Lors d’une audience, l’ambassadeur de France au Cameroun déclarait avoir interpellé le chef de l’État pour que la lumière soit faite sur ce décès. Une disparition qui, selon Reporters sans frontières, va à l’encontre des dispositions de l’article 19 sur la déclaration universelle des droits de l’homme, qui dispose : « Tout individu a droit à la liberté d'opinion et d'expression, ce qui implique le droit de ne pas être inquiété pour ses opinions et celui de chercher, de recevoir et de répandre, sans considération de frontières, les informations et les idées par quelque moyen d'expression que ce soit » Le décès de Wazizi a suscité une vague d’indignations au sein de la corporation des journalistes.
L’ONG Reporters sans frontières est montée au créneau pour exiger une enquête indépendante. Le Syndicat des journalistes du Cameroun (SNJC), avait décidé de lancer des mouvements de protestation dans plusieurs villes du pays pour exiger que lumière soit faite suite à ce décès. Denis Nkwebo, le président du SNJC, affirme que les mobilisations initiées par le SNJC dès la mort du journaliste avaient pour objectif d’amener les autorités à faire la lumière sur cette affaire. Il ajoute que les mobilisations ont été suspendues compte tenu du caractère complexe de l’affaire.
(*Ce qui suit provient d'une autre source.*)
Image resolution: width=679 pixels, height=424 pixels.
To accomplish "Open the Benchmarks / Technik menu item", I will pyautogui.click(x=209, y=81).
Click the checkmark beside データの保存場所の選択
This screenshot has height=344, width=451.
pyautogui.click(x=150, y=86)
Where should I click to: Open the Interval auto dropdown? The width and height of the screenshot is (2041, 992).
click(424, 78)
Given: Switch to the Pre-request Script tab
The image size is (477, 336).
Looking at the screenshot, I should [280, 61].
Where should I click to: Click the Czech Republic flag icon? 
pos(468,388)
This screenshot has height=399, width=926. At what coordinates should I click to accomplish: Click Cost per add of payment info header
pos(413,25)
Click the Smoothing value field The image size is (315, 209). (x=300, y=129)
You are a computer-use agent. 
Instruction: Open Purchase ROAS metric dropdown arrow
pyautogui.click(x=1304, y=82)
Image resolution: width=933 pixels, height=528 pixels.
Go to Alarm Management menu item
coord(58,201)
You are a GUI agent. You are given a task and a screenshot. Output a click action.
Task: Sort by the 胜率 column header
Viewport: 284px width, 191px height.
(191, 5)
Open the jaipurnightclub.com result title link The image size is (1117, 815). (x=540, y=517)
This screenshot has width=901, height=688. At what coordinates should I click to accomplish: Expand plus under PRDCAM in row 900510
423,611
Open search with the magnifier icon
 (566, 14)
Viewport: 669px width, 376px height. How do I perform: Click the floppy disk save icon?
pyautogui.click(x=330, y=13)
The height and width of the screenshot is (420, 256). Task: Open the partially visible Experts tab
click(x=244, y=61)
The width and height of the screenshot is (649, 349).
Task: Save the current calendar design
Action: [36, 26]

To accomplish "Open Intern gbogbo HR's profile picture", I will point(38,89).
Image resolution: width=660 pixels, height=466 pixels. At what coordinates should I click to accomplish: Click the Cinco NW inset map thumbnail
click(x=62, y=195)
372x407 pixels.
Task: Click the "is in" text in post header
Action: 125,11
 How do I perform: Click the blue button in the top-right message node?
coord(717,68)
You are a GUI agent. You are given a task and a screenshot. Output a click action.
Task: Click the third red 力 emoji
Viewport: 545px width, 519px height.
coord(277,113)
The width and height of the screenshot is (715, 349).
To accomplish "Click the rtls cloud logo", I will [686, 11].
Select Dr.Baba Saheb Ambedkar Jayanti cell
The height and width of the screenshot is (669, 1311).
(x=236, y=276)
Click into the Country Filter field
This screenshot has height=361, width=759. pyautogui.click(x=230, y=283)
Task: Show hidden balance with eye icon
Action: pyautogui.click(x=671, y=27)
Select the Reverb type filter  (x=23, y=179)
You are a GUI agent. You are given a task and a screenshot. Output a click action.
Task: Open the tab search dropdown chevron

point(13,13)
Depuis le déclenchement de la crise anglophone en 2016, au moins trois journalistes ont été emprisonnés pour complicité avec les séparatistes. Plusieurs autres ont été enlevés et tués par les groupes armés. Le 2 novembre 2021 était journée internationale pour mettre fin à l’impunité des crimes contre les journalistes. A l’occasion de cette commémoration, plusieurs organisations internationales ont attiré l’attention des autorités camerounaises sur l’importance de protéger les journalistes.